That was actually pretty cute, I had to admit. “I didn’t think you could teach a cat to do tricks.”

“Of course you can,” Josey said. “Cats are the smartest animals, next to pigs and dolphins. You just talk softly, look them in the eye, and tell them exactly what you want.” Then she grinned. “Feeding them goodies helps,” and she tossed each cat a kitty treat.

“Have a seat,” Josey said, waving her hand with the big, beautiful sapphire ring toward a cane-bottom ladder-back chair that was either an antique or way, way past its prime. I sat, and the orange tabby immediately construed this as an invitation of some kind.

“Let me feed the boys and girls,” Josey said, “then we can talk.”

Nodding, I turned my attention to the big orange tabby that was pressing its butt in my face and commanded, under my breath, “Go away.”

But the sound of the pop-top popping on the cat-food can made the orange tabby bounce out of my lap and up onto the top of the kitchen counter with the other four of her fellow felines.

“Say your prayers,” Josey commanded, and all five cats sat down, and bowed their heads.

Okay.

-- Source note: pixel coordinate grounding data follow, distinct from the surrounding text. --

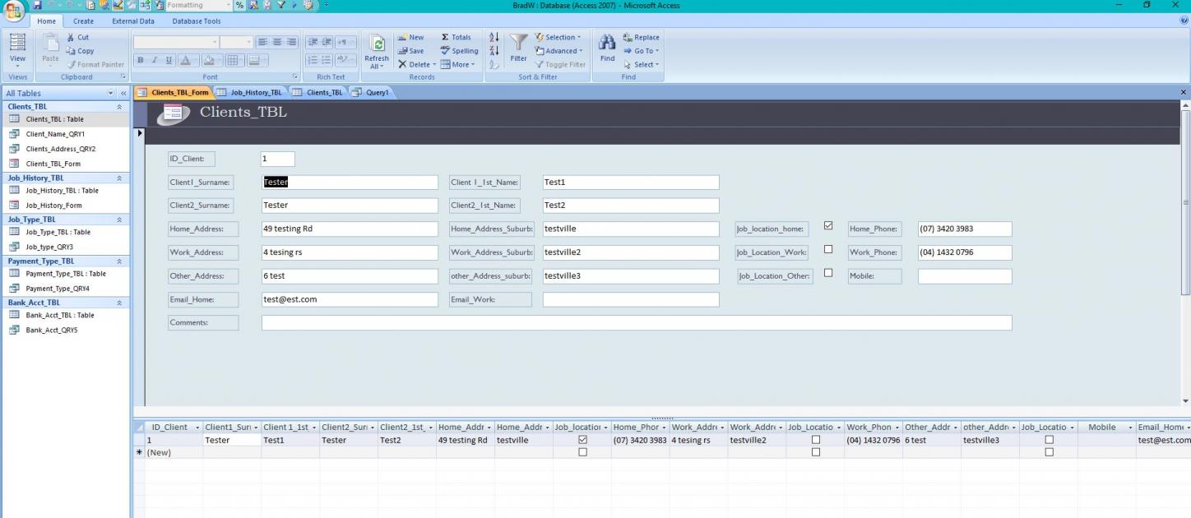The width and height of the screenshot is (1191, 518).
Task: Check the Job_Location_Work checkbox in form
Action: click(828, 250)
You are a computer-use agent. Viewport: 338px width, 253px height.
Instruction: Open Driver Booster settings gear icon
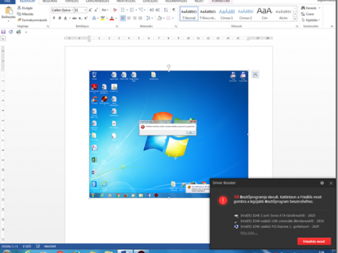tap(322, 183)
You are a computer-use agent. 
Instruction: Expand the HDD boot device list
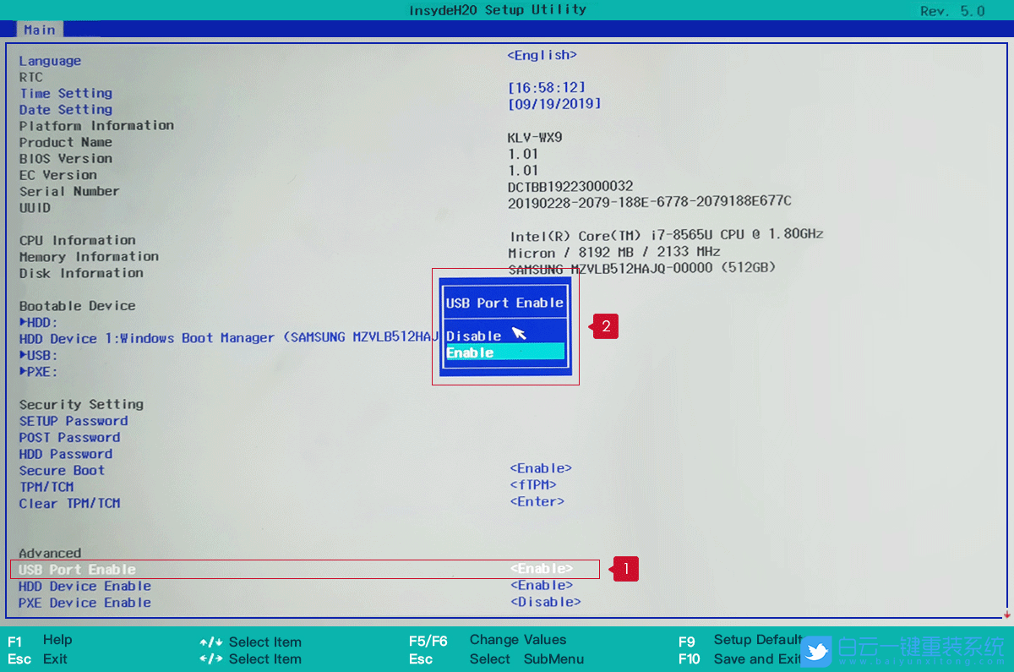(x=38, y=322)
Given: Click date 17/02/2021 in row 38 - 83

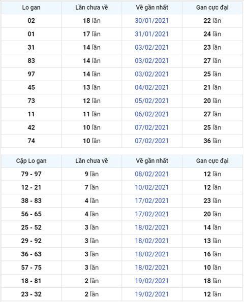Looking at the screenshot, I should pyautogui.click(x=151, y=200).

I was impressed, and maybe a bit puzzled, by Josey the domestic-cat trainer. While the cats ate, I scoped out the kitchen and what else I could see of the house, which was cluttered, though fundamentally clean, except for those little clouds of cat hair floating through the air.

“Bottled water?” Josey asked.

“Please.”

“Grilled cheese?”

“Er, well”—I looked around at the floating cat hair again—“guess not. Watching my carbs.”

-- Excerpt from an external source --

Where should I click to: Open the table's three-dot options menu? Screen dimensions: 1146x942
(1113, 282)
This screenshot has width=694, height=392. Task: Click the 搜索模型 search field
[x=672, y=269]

“Why?” Josey asked. “You aren’t skinny enough?”

Ignoring Josey’s jab, I talked the kind of idle, flattering chitchat that one makes when you’re trying to warm a person up so they’ll spill their guts and tell you things they really weren’t supposed to tell you. While I blabbered in my most charming way, Josey made her grilled cheese sandwich, and my mouth watered so badly I had to stop talking.

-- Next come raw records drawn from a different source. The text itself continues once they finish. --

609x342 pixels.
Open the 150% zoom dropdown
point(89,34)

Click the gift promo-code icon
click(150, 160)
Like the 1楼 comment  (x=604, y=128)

“Sure you don’t want one?” she asked, making me wonder if I’d whimpered.

Tempted, I sniffed the air and checked out the countertop. Josey had used real cheese, real butter, and a grocery-store whole wheat bread. I knew the sandwich would taste really, really good. I knew it would add an inch where I didn’t want an inch. Lord knows what was in the bread, probably high-fructose corn syrup and preservatives. “Thank you, but no.”

“Okay, you don’t eat meat, you don’t eat carbs. What do you eat?”

Actually I ate carbs, I mean, trail mix bars were, at least lately, my mainstay in life. I just thought that “I don’t eat carbs” would sound better than “No, thank you, I don’t eat cat fur.” What I answered was “Salads, fruit, brown rice, yogurt. But I’m fine, really. Not hungry.” My mouth drooled as I lied.

“Okay, no fruit in the yard right now. Too late for citrus, too early for mangoes. Yogurt, I have.”

My mouth watered again. “Full-fat, low-fat, no-fat, organic, or regular?”

Josey gave me the same look Philip often did at meals. “Banana,” she said.

Okay, close enough. “That’d be great.”

In no time at all, we were eating, as were the kitties.

I had stopped drooling, and was savoring, when Josey peered over her sandwich and asked, “Now, tell me, why did you want to talk to me?”

Okay, enough cat chatter and food talk. “Do you have anything new on the M. David murder case?”

“Not so you’d know.”

“So, the widow’s not a suspect?”

“Didn’t say that,” Josey said.

“What about the other shareholders in Boogie Bog? I understand they lost a bundle when M. David gutted the company and fled. I’d be pretty interested in the Boogie Bog gang. I mean, you know, revenge and all.”

Josey kept eating.

“So, okay, who exactly were the shareholders in Boogie Bog?”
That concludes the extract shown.